Addendum 10 sept 2010 4:10 PM: Dan Janzen points out that there is more to barcoding standards than the above might imply. To whit, the COI barcode is a precisely defined 648-bp segment of COI, and, for inclusion in reference library, barcode sequences need to be accompanied by voucher specimen information, bidirectional trace files with a minimum quality score, and primer sequences.

Bees conduct floristic survey

As in last week’s post on what deep-water sharks eat, DNA-based species identification helps reveal how animals live, not just what species they are. Diet analysis can also provide a survey of what prey/food species are in the local environment. In April 2010 Diversity, researchers from Université Grenoble, France, apply standardized DNA identification targeting chloroplast trnL intron P6 loop and massively parallel sequencing to examine plant DNAs in honey. The traditional approach for determining geographic and botanical origins of honey is microscopic examination of pollen, which requires expert training.

As previously described, the trnL P6 intron is tiny (10-143 bp) and has highly conserved flanking sequences, enabling successful amplification of DNA from many or most plants, including from degraded samples. The major disadvantages are relatively low taxonomic resolution, which is improved if sequences are matched to local rather than global flora, and a modest reference library.  Interpreting PCR-based results from mixed samples can be complicated, as there may be preferential amplification of some sequences and not others.. To my knowledge, this has not been studied for trnL P6 approach in general or as applied to honey in particular.
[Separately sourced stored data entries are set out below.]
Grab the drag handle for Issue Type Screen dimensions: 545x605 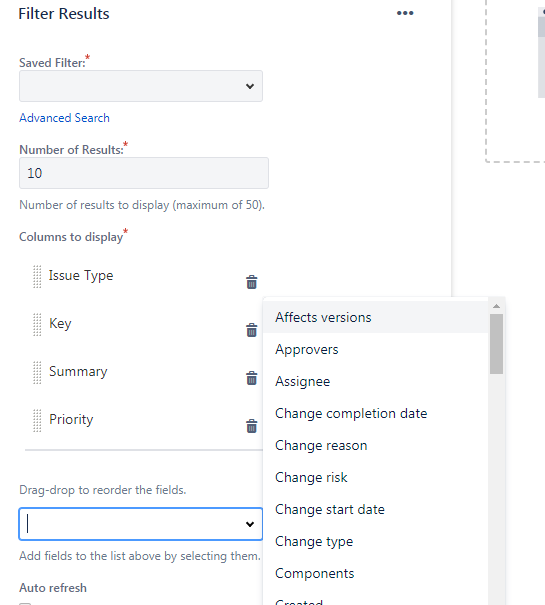click(x=37, y=277)
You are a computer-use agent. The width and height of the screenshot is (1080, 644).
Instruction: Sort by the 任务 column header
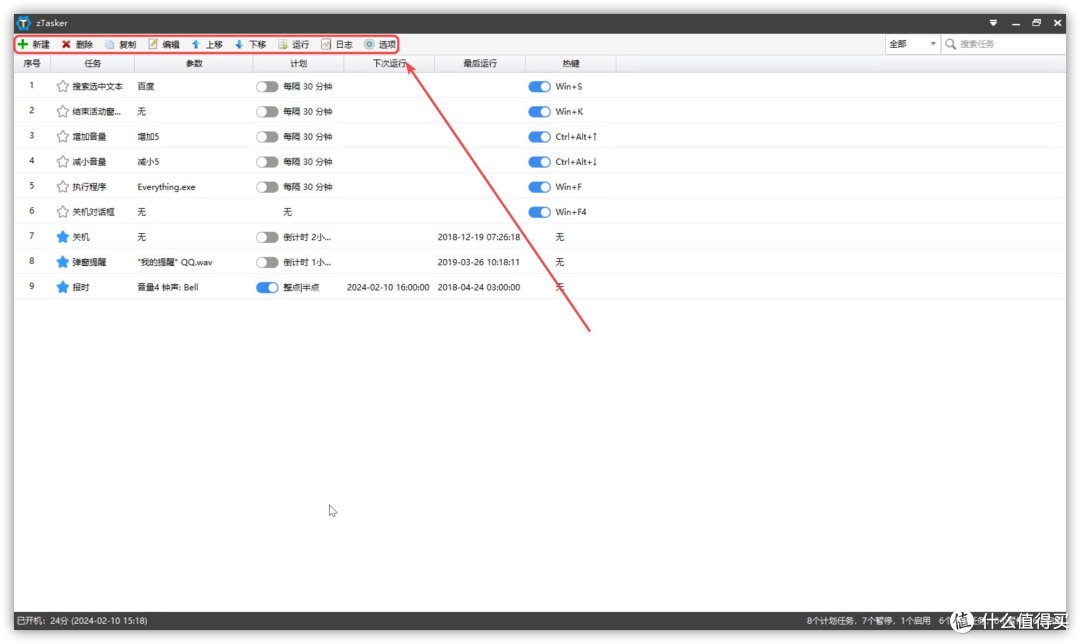pyautogui.click(x=92, y=64)
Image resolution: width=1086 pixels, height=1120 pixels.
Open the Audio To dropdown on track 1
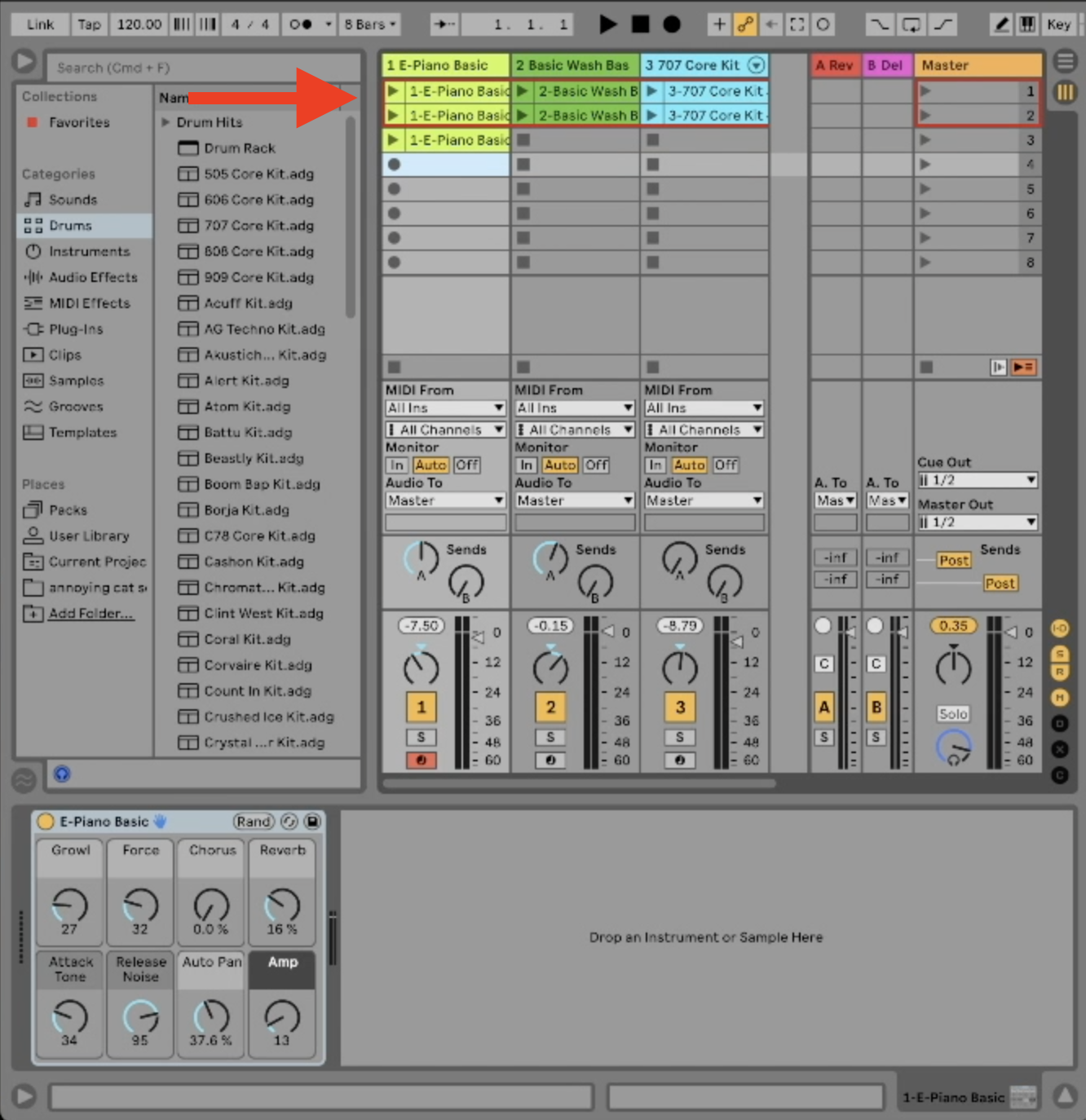(x=444, y=500)
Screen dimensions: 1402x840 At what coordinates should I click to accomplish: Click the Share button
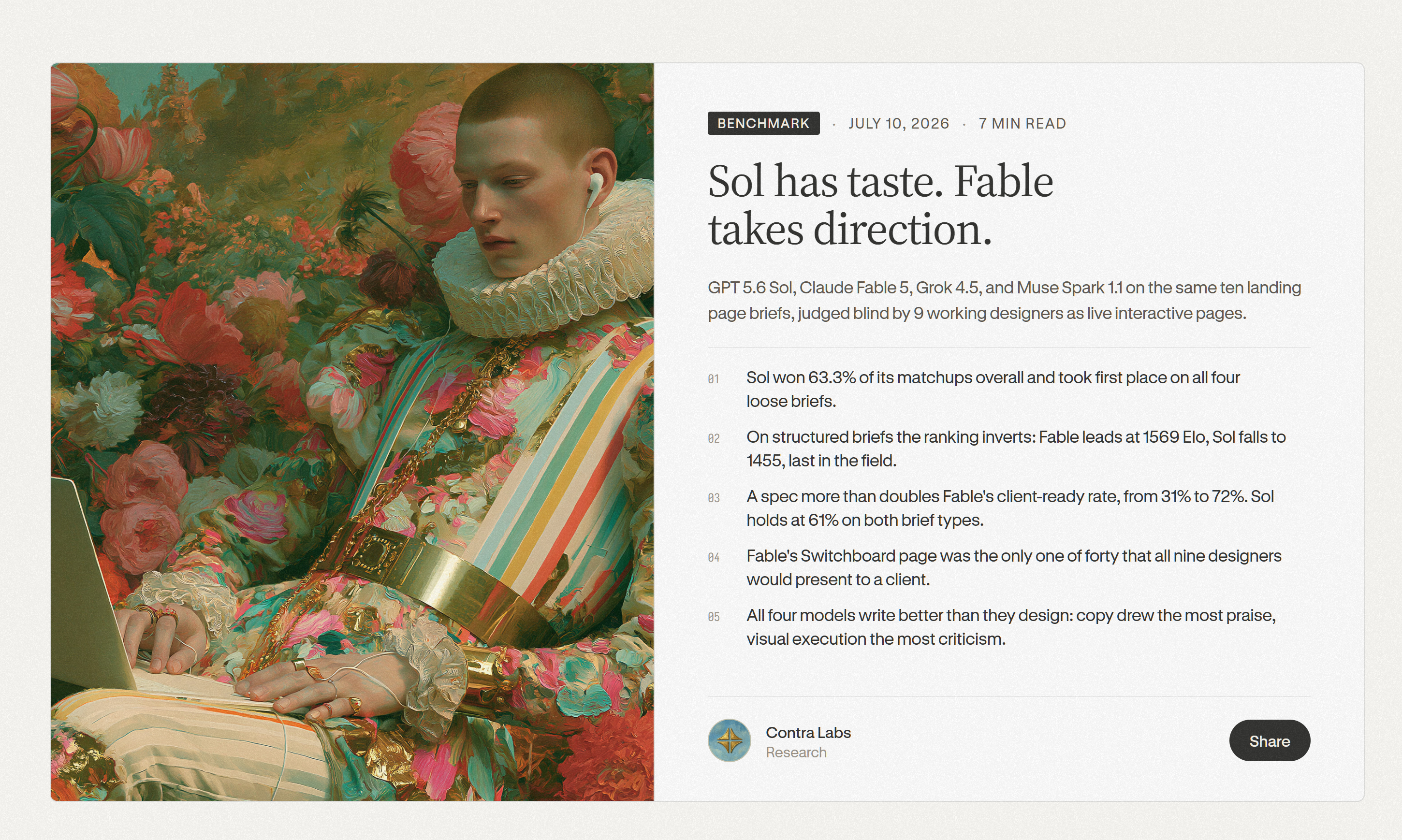click(1270, 740)
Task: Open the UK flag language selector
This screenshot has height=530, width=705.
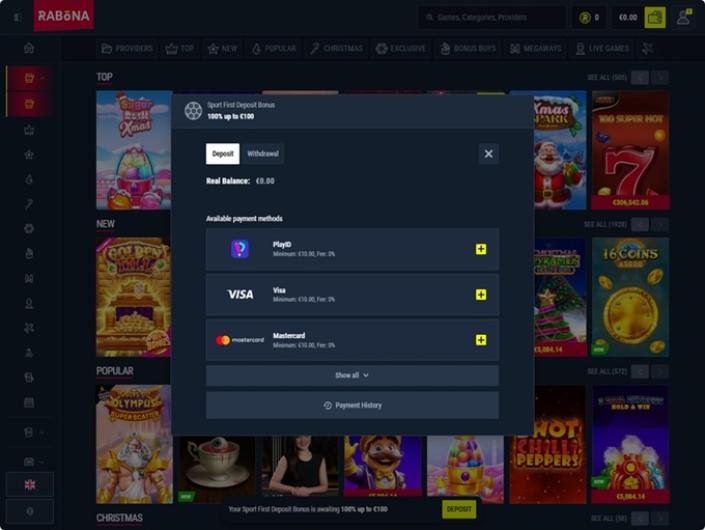Action: point(30,484)
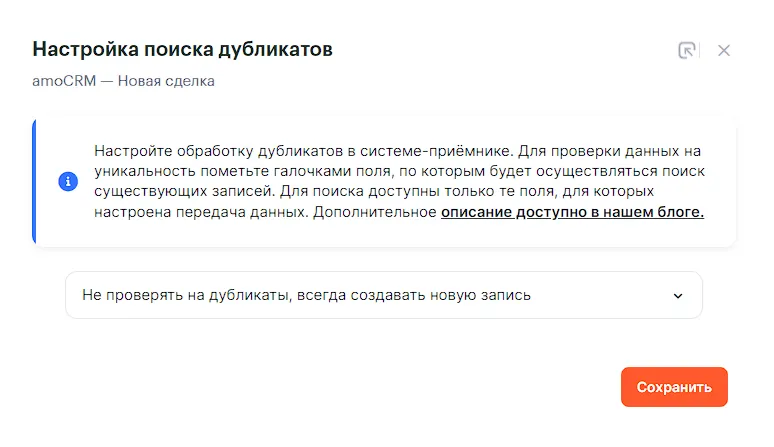
Task: Select the chevron in the duplicates selector
Action: [x=677, y=296]
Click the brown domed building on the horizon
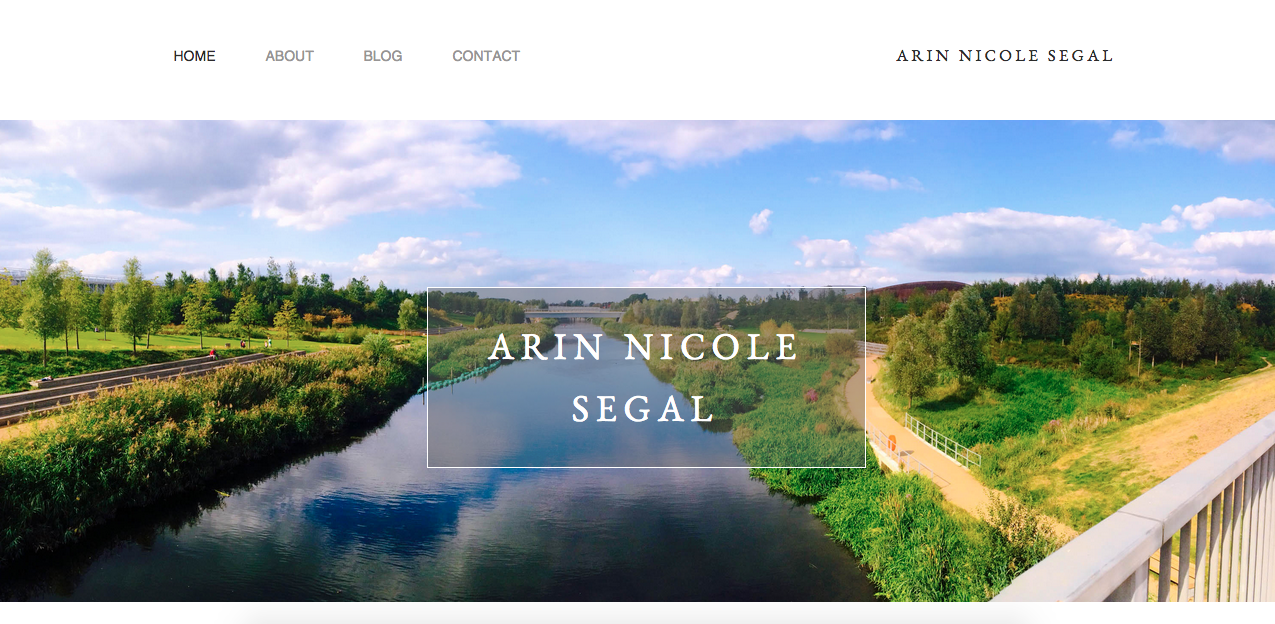Image resolution: width=1275 pixels, height=624 pixels. [915, 287]
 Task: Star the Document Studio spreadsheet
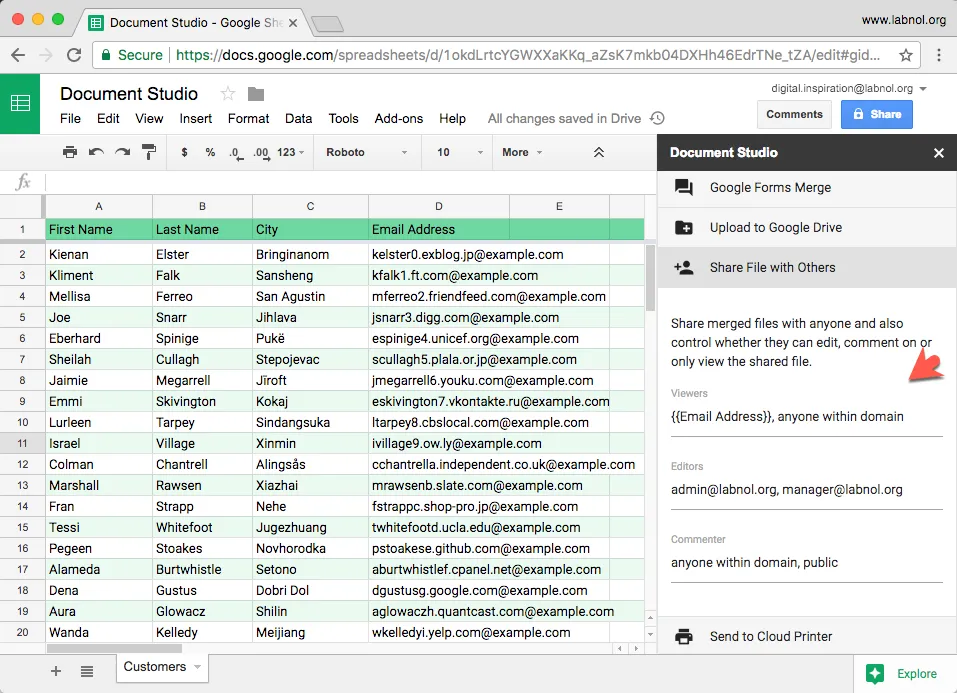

Valentini and colleagues extracted DNA from 10 mg samples of honey (one from a commercial “wild flower” blend and a one from local Pyrenean region) using a standard kit (Qiagen), amplified the P6 loop with broad-range primers, and performed pyrosequencing on a Roche Diagnostic G20 system. Different nucleotide sequence tags were applied to the two samples, enabling both to be analyzed in a single pyrosequencing run; the authors point out that tagging could be expanded to enable analyzing hundreds of samples in a single run. A total of 3,671 and 2,191 sequences represented at least 3 times were obtained from Pyrenean and mixed wild flower honey, respectively, which were matched to 22 and 26 plant taxa, respectively. In terms of taxonomic resolution, these were mostly family or generic level assignments: 9 families/subfamiles/tribes, 7 genera, and 6 species (Pyrenean), and 14 families/subfamilies/tribes, 8 genera, and 4 species (mixed wild flower). In both samples, the five most abundant taxa comprised about 75% of total sequences.

Valentini and colleagues note that “several of the plant taxa identified were not the result of nectar collection” (moss, fern, pine), and were presumably due to wind transport from nearby plants. The fern species identified, Athyrium vidalii, which comprised 1.9% of sequences, is distributed in China, Japan, Korea, and Taiwan, evidence for the geographic origin of the honey. Documenting geographic origin of honey products is of commercial interest.

A primary advantage and rationale for DNA barcoding is that standardizing on one or a few regions enables a comprehensive reference library and broadly-applicable testing methods. The trnL P6 target utilized in the present study is not part of the published community standard of rbcL + matK targets (A DNA barcode for land plants, Hollingsworth et al PNAS 2009), so it remains to be seen when this will be widely used. In any case,  authors conclude that their method is “fast, simple to implement, more robust than classical methods” and “opens new perspectives in the analysis of honey diversity.” I look forward to learning more!